Task goal >> Show the lines below where "Given" occurs.

Listed records >>
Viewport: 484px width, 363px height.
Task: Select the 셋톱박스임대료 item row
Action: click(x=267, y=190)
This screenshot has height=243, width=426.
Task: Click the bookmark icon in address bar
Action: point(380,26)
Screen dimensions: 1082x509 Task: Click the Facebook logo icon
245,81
--
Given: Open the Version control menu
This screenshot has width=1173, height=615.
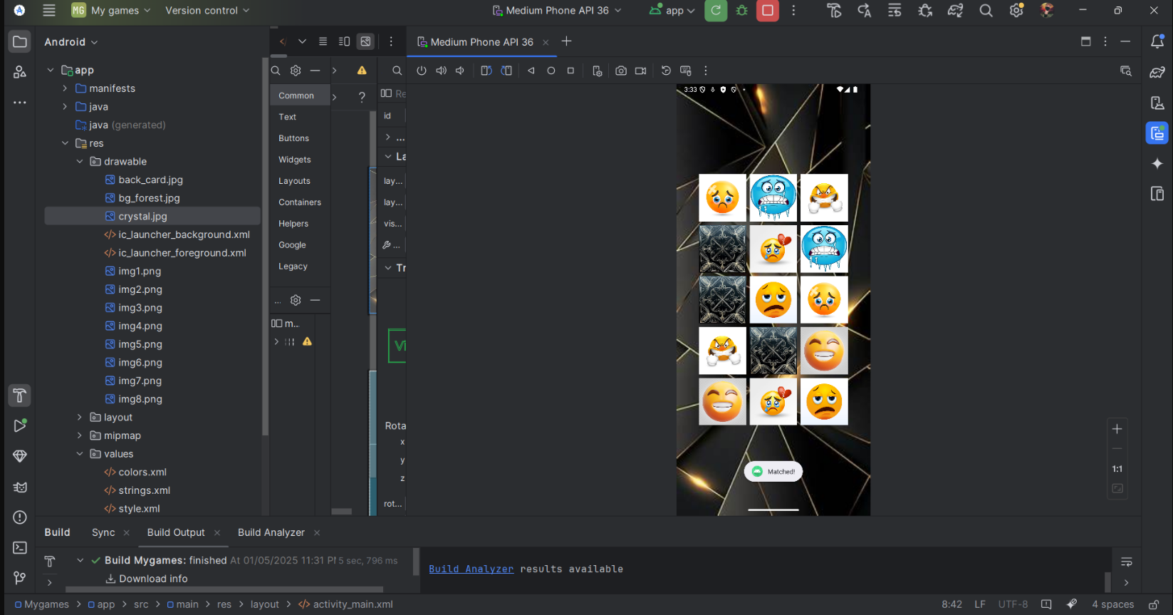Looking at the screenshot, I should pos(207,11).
==
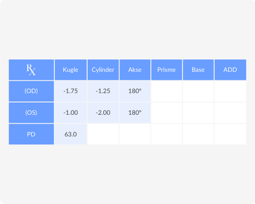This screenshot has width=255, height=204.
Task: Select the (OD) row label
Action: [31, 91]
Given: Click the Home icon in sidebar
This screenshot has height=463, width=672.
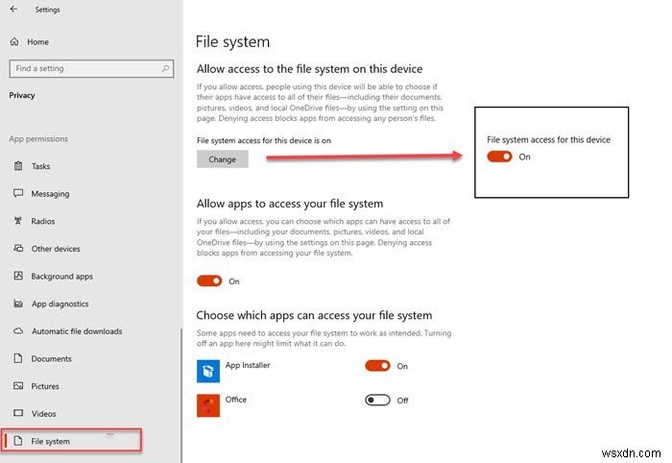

Task output >>
Given: Open the Version control menu
Given: Click the Home icon in sidebar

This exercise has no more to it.